Output the rows from the line containing "The height and width of the screenshot is (386, 742)." through the end of the rows as a JSON list of strings, one string per line. Skip blank lines and leave the pictures out.

Word and element location data:
====================

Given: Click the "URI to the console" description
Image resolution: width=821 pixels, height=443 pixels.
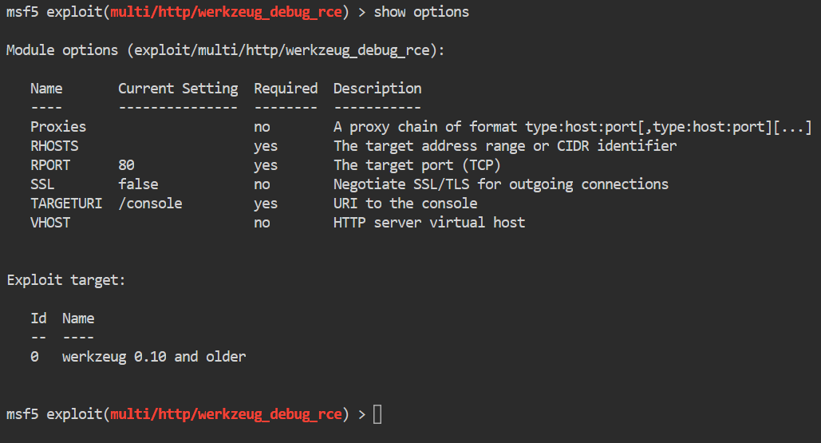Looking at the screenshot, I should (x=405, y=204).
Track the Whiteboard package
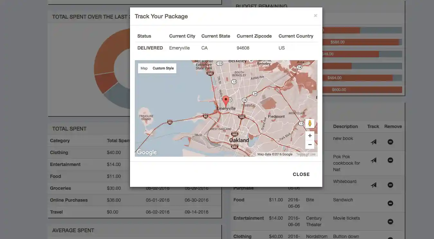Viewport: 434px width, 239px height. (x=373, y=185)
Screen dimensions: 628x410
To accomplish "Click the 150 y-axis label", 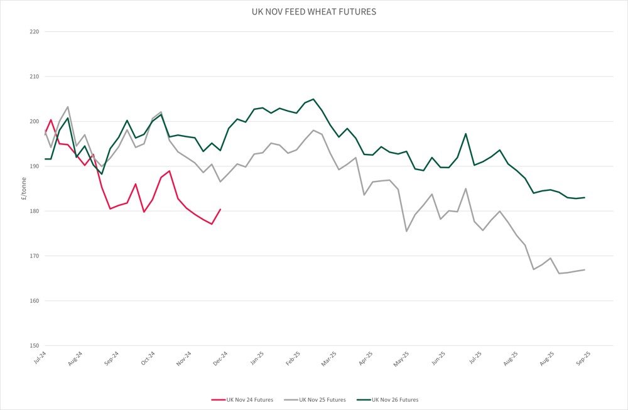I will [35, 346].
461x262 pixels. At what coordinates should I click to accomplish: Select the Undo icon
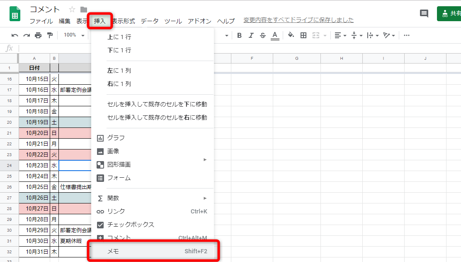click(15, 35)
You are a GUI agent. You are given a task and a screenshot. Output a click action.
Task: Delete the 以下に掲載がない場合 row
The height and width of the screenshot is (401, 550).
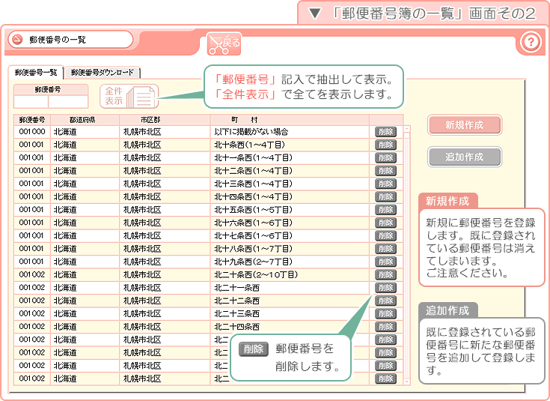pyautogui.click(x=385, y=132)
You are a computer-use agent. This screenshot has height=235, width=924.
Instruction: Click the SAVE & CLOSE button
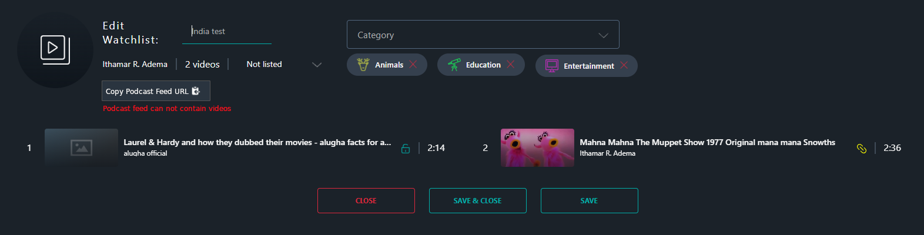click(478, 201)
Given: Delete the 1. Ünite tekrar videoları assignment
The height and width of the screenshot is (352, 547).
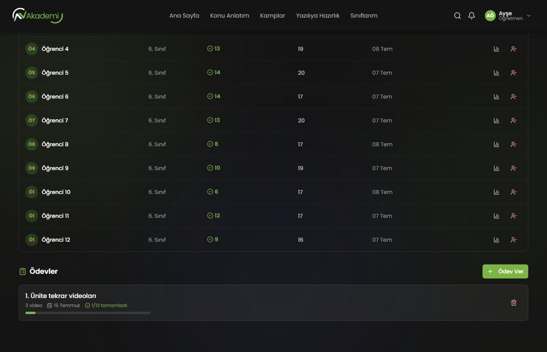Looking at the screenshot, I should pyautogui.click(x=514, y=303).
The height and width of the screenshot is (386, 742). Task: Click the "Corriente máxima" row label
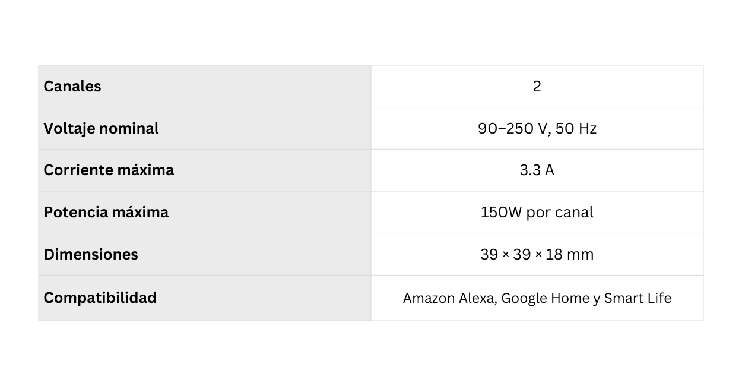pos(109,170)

====================

Output of the task:
[
  "The height and width of the screenshot is (386, 742). Task: Click the \"Corriente máxima\" row label",
  "pos(109,170)"
]